Managers throughout government are raising concerns about the testing requirement, saying they have not been provided with sufficient guidance or resources to implement it. The Government Managers Coalition, consisting of five associations that represent federal supervisors, said in a recent letter to the task force that their needs during the pandemic have received "scant attention" from the Office of Personnel Management, the Office of Management and Budget, and the White House. 

“Failure by the administration to ensure agencies are properly equipping and empowering federal leaders to implement and execute the guidance and directives coming from the administration undermines its own objectives and priorities," wrote the group, which represents more than 250,000 federal managers. The letter added that the coalition's members will "bear the brunt of challenges" to those policies and noted some are now spending a large portion of their work days performing clerical duties.  
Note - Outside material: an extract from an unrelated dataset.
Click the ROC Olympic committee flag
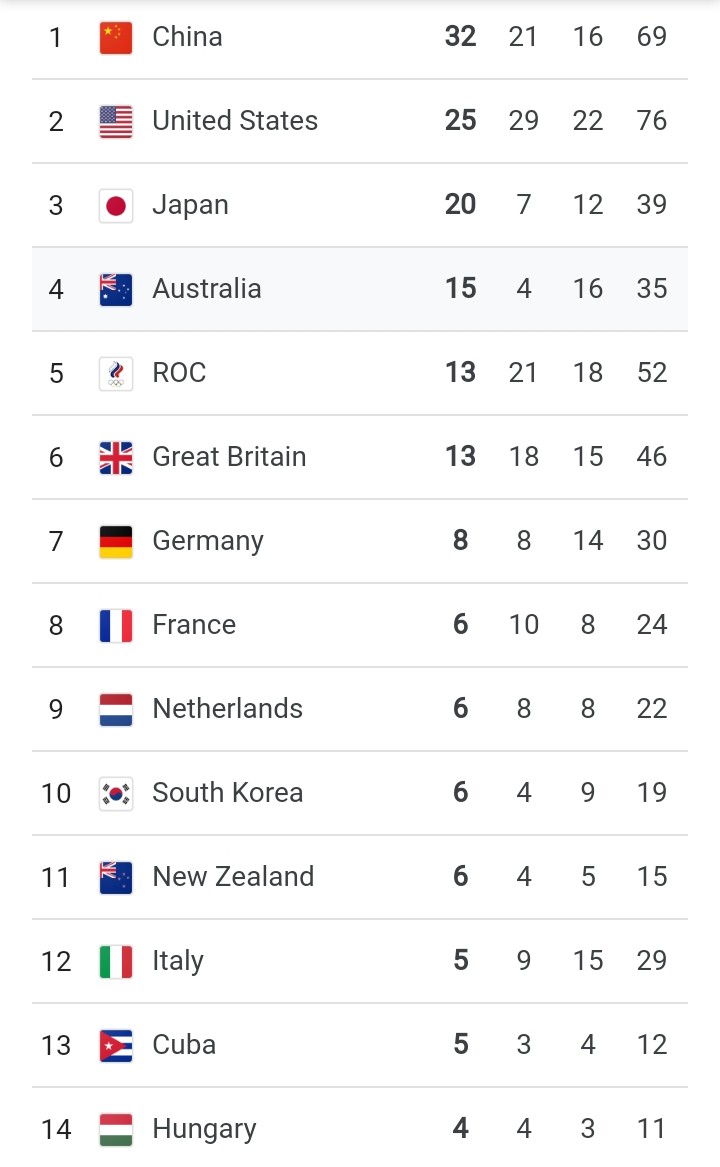The height and width of the screenshot is (1167, 720). coord(115,374)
The group said members were particularly concerned over funding for COVID-19 testing, as the White House previously clarified agencies would have to rely on existing funds to set up the testing programs. Members of the managers group are not "trained nor equipped" to oversee screening protocols and should be protected by the administration when enforcing new requirements, the letter stated. Agencies are issuing inconsistent messages and policies, it added. 

“We need a clear, authoritative, singlesource message that is crystal clear and available for managers to use,” the coalition wrote. 
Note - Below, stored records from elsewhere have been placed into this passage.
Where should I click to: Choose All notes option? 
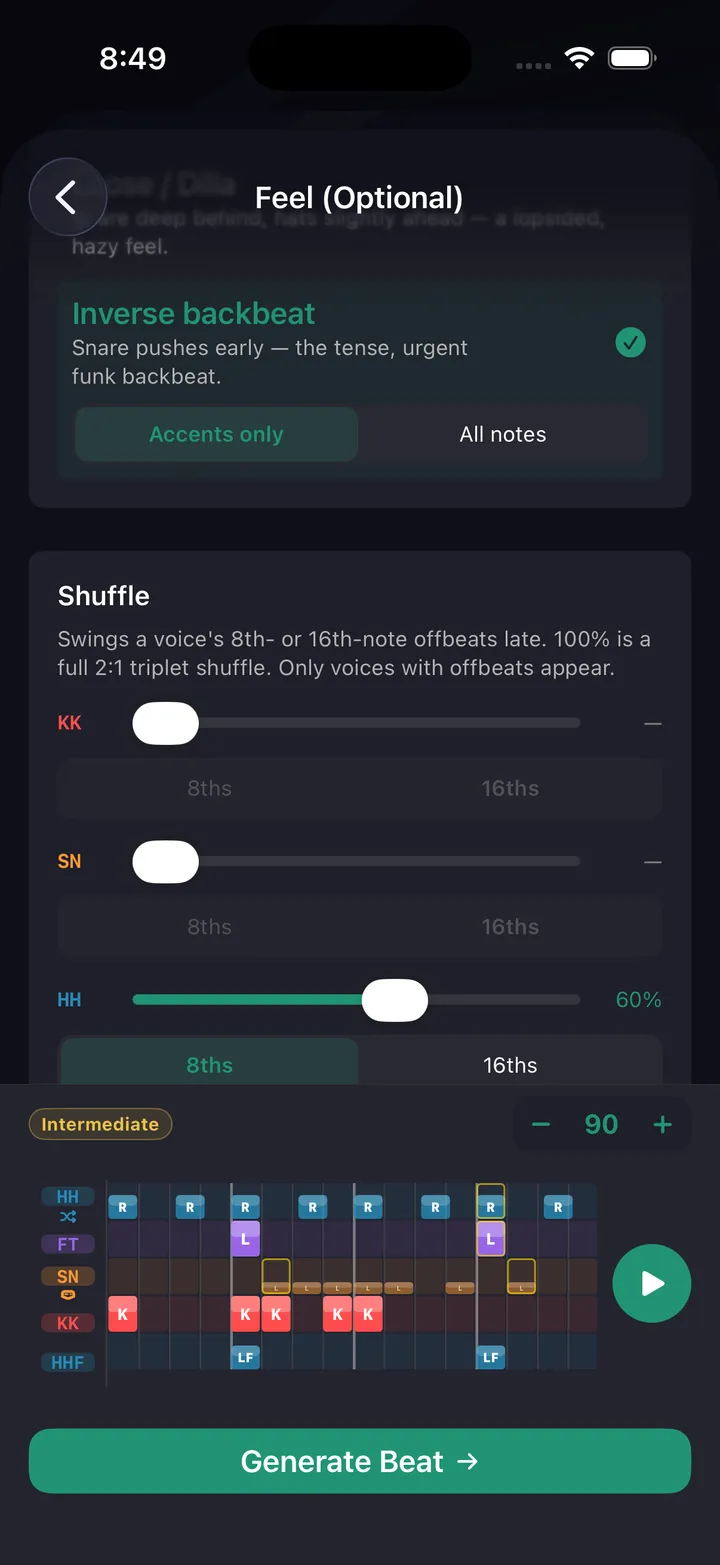[x=503, y=434]
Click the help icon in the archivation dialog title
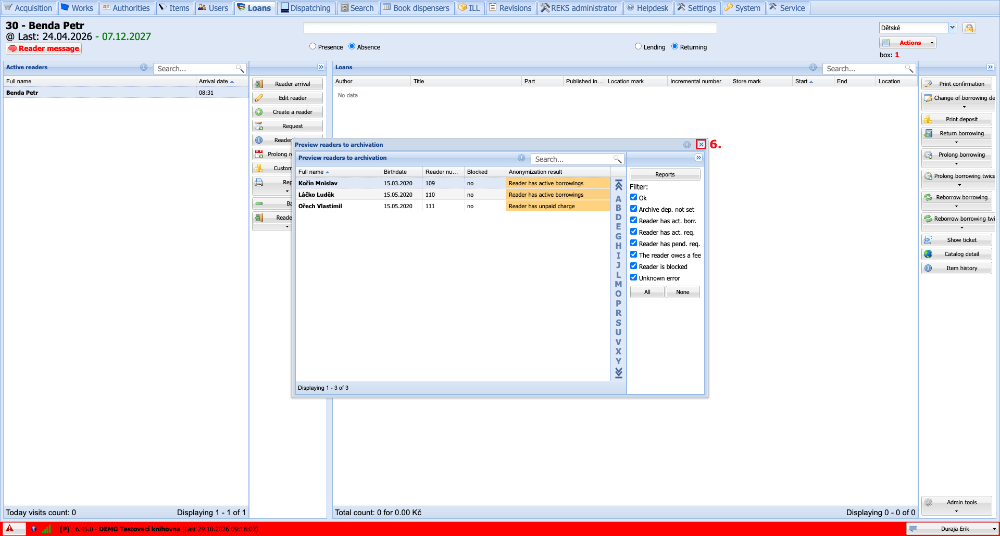Image resolution: width=1000 pixels, height=536 pixels. [x=687, y=145]
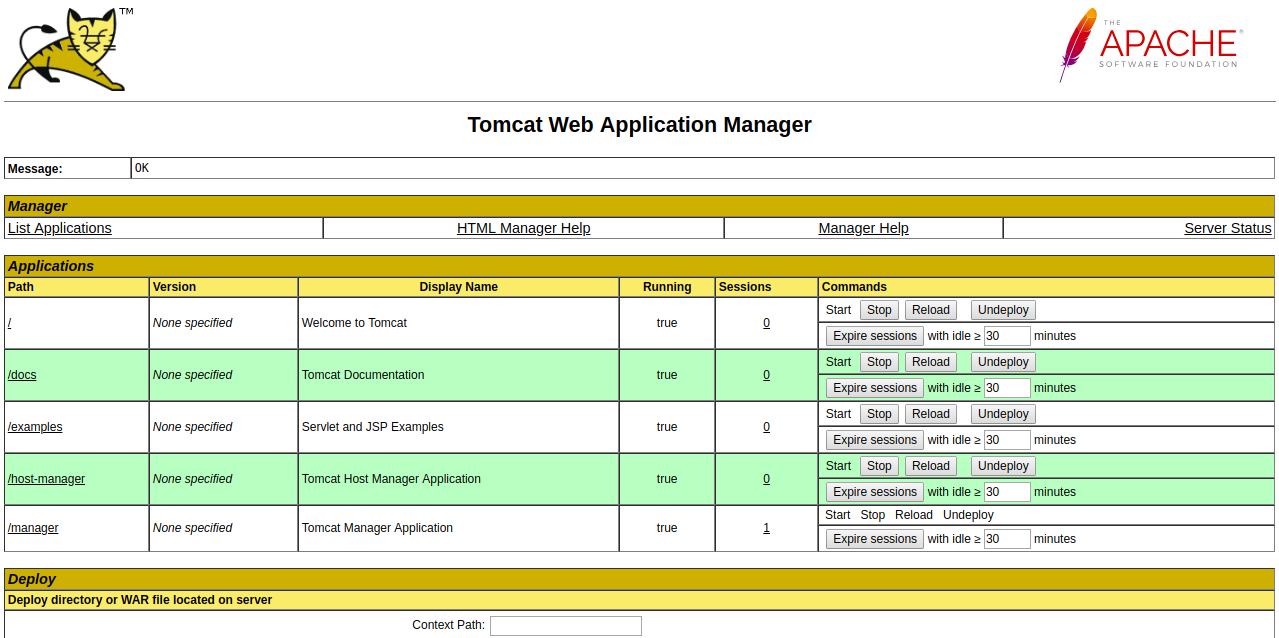Open the /docs path link

click(22, 375)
OMB did not respond to a request to comment. 

The managers coalition members said federal supervisors are taking demotions to avoid their new responsibilities and many employees are declining to take promotions into management. 

“We cannot continue the same failed approach of tossing vague, general guidance at agencies in the hopes they can work out the kinks,” said Bob Corsi, president of the Senior Executives Association. “This only causes disparate impacts and duplicative work. The federal government must prioritize leadership so federal managers have the tools to truly succeed and respond to the needs of employees and the public.”